Click-target data:
^^^^^^^^^^^^^^^^
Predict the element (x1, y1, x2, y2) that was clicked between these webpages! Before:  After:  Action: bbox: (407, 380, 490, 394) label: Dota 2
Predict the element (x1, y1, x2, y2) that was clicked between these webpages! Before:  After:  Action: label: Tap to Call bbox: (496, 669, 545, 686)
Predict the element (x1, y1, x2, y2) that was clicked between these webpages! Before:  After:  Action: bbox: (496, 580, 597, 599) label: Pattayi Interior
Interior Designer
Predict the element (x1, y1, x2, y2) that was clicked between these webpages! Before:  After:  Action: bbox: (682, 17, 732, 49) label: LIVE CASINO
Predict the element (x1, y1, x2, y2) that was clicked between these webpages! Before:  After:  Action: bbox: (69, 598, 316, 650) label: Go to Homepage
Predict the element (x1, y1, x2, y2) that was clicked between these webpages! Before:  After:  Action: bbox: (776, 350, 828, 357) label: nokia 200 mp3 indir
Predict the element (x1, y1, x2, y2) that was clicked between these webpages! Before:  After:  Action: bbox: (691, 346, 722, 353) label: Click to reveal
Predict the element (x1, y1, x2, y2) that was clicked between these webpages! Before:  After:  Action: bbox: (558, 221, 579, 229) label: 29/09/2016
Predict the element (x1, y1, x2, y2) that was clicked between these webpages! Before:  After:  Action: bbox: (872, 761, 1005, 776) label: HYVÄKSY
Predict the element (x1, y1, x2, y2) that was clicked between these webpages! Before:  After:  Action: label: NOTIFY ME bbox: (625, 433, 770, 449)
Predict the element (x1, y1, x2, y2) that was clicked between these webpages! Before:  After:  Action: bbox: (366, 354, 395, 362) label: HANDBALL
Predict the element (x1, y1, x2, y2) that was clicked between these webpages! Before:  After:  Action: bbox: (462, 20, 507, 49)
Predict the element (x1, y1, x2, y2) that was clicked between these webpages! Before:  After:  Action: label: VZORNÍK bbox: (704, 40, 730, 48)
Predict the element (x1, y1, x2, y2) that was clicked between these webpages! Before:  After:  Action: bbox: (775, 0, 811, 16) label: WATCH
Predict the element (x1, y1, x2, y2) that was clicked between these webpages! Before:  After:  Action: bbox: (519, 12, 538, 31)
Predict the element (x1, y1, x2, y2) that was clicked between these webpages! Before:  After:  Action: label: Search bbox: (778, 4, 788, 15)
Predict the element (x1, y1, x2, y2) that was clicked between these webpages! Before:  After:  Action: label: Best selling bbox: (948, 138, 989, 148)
^^^^^^^^^^^^^^^^
> [What the task asks]
Put each line of the listing above into a numbered list, omitting any blank lines.

> [Complete answer]
1. Predict the element (x1, y1, x2, y2) that was clicked between these webpages! Before:  After:  Action: bbox: (407, 380, 490, 394) label: Dota 2
2. Predict the element (x1, y1, x2, y2) that was clicked between these webpages! Before:  After:  Action: label: Tap to Call bbox: (496, 669, 545, 686)
3. Predict the element (x1, y1, x2, y2) that was clicked between these webpages! Before:  After:  Action: bbox: (496, 580, 597, 599) label: Pattayi Interior
4. Interior Designer
5. Predict the element (x1, y1, x2, y2) that was clicked between these webpages! Before:  After:  Action: bbox: (682, 17, 732, 49) label: LIVE CASINO
6. Predict the element (x1, y1, x2, y2) that was clicked between these webpages! Before:  After:  Action: bbox: (69, 598, 316, 650) label: Go to Homepage
7. Predict the element (x1, y1, x2, y2) that was clicked between these webpages! Before:  After:  Action: bbox: (776, 350, 828, 357) label: nokia 200 mp3 indir
8. Predict the element (x1, y1, x2, y2) that was clicked between these webpages! Before:  After:  Action: bbox: (691, 346, 722, 353) label: Click to reveal
9. Predict the element (x1, y1, x2, y2) that was clicked between these webpages! Before:  After:  Action: bbox: (558, 221, 579, 229) label: 29/09/2016
10. Predict the element (x1, y1, x2, y2) that was clicked between these webpages! Before:  After:  Action: bbox: (872, 761, 1005, 776) label: HYVÄKSY
11. Predict the element (x1, y1, x2, y2) that was clicked between these webpages! Before:  After:  Action: label: NOTIFY ME bbox: (625, 433, 770, 449)
12. Predict the element (x1, y1, x2, y2) that was clicked between these webpages! Before:  After:  Action: bbox: (366, 354, 395, 362) label: HANDBALL
13. Predict the element (x1, y1, x2, y2) that was clicked between these webpages! Before:  After:  Action: bbox: (462, 20, 507, 49)
14. Predict the element (x1, y1, x2, y2) that was clicked between these webpages! Before:  After:  Action: label: VZORNÍK bbox: (704, 40, 730, 48)
15. Predict the element (x1, y1, x2, y2) that was clicked between these webpages! Before:  After:  Action: bbox: (775, 0, 811, 16) label: WATCH
16. Predict the element (x1, y1, x2, y2) that was clicked between these webpages! Before:  After:  Action: bbox: (519, 12, 538, 31)
17. Predict the element (x1, y1, x2, y2) that was clicked between these webpages! Before:  After:  Action: label: Search bbox: (778, 4, 788, 15)
18. Predict the element (x1, y1, x2, y2) that was clicked between these webpages! Before:  After:  Action: label: Best selling bbox: (948, 138, 989, 148)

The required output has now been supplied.